Before he could pull the trigger, a man-made clap of thunder erupted from the burial pit, disintegrating the two commandos inside it along with the already dead Jensen. Seconds later, the shock wave of the blast
obliterated everything in the surrounding graveyard as flames from the exploding ordnance erupted a hundred feet into the sky.
Barnaby watched as the two commandos guarding them were ripped off their feet and driven twenty feet in the air into the stand of pines that fringed the grove. Their bodies came to rest like broken rag dolls, one with his head missing and the other with his arms and legs flung out at impossible angles.
An unexploded shell landed with a loud thud a few feet away from Macaulay. Still protecting Lexy with his body, he saw the label on the side of the green cylinder. It read 4”
NAVAL ILLUMINATING PROJ
ECTILE
.
A British naval star shell, thought Macaulay mechanically, probably military stores from the British naval base shut down at the end of the war. How many of them had detonated? he wondered. It couldn't have been the whole crate or they would have all been reduced to the bloody pulp that was all that was left of the men in the pit.
Barnaby gently pulled Macaulay off Lexy and helped her to her feet.

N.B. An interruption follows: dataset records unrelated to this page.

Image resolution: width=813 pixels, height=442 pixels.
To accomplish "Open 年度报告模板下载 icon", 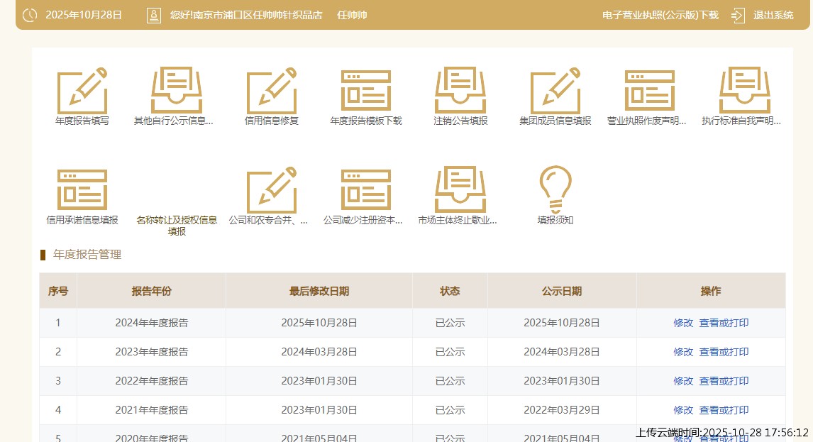I will pyautogui.click(x=366, y=91).
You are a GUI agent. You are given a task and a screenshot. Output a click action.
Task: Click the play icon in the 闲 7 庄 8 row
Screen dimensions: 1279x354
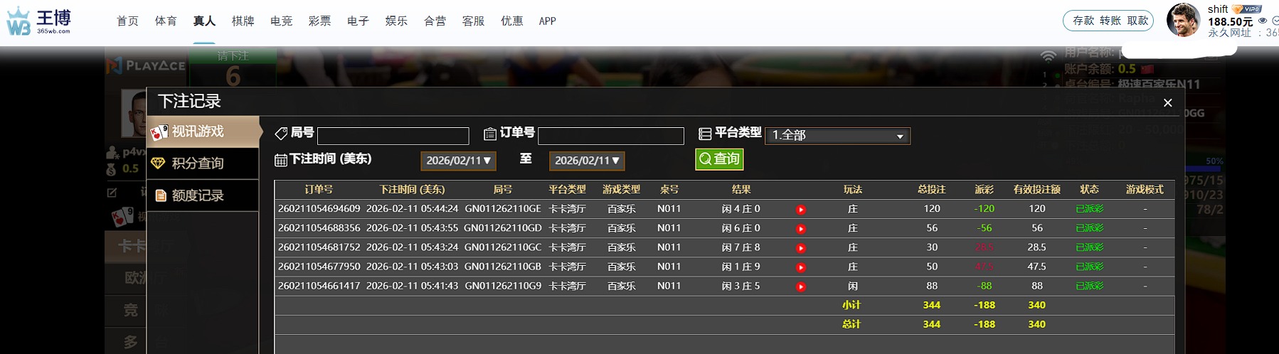click(800, 248)
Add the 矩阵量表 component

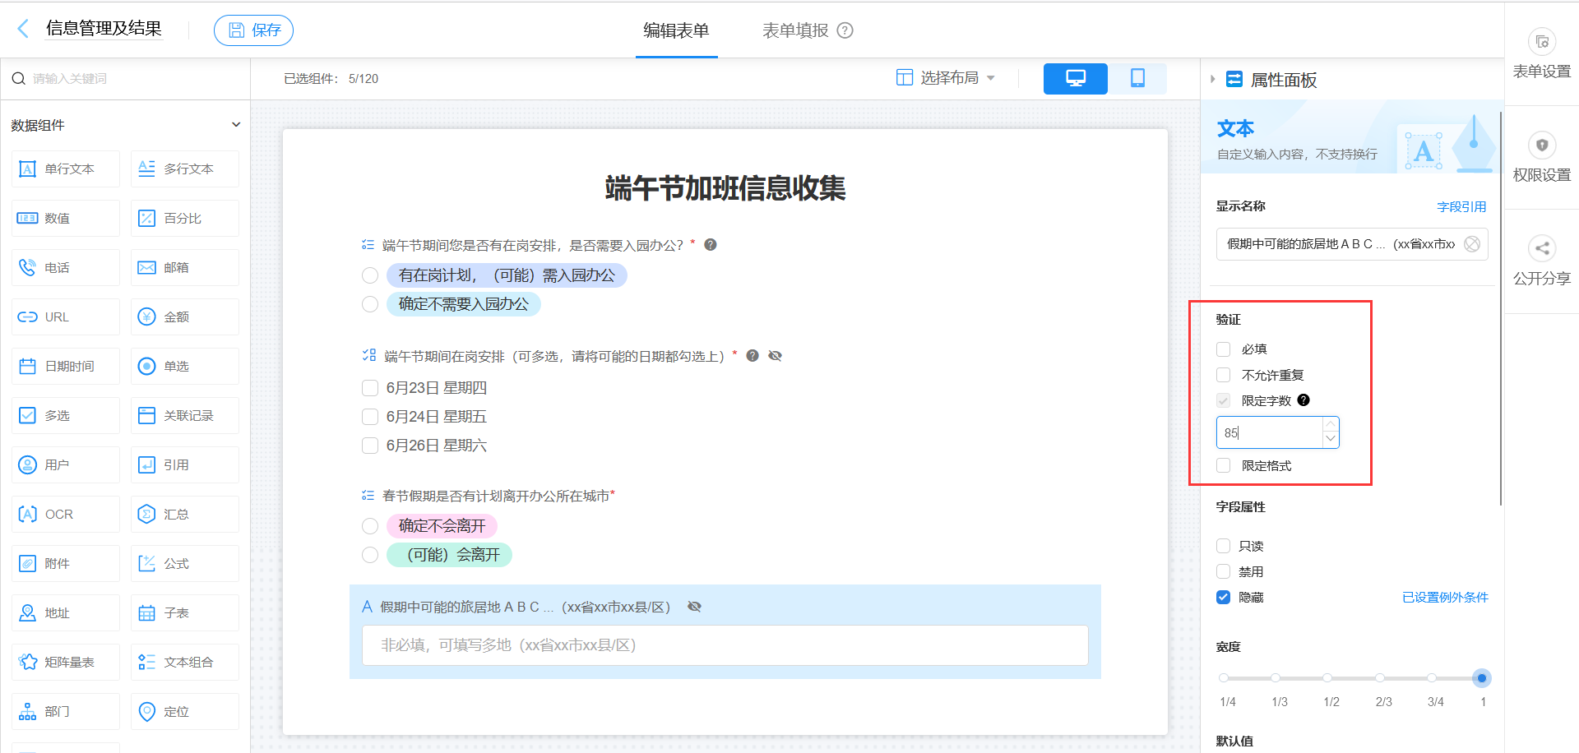[65, 662]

“We have to get Steve back to the stone hut,” said Lexy, looking down at him.
Macaulay could barely hear her. He felt something warm running down his cheeks. A steady trickle of blood was streaming from both ears. The still-pounding rain quickly rinsed it away as Lexy and Barnaby began rigging a sling to carry him.
Barnaby looked for any sign that Li Shen Wui had survived the blast on the other side of the pit. There was nothing recognizable to be seen anymore. All traces of the cemetery and the vegetation beyond it were erased.
Macaulay passed out again when they were lifting him into the sling.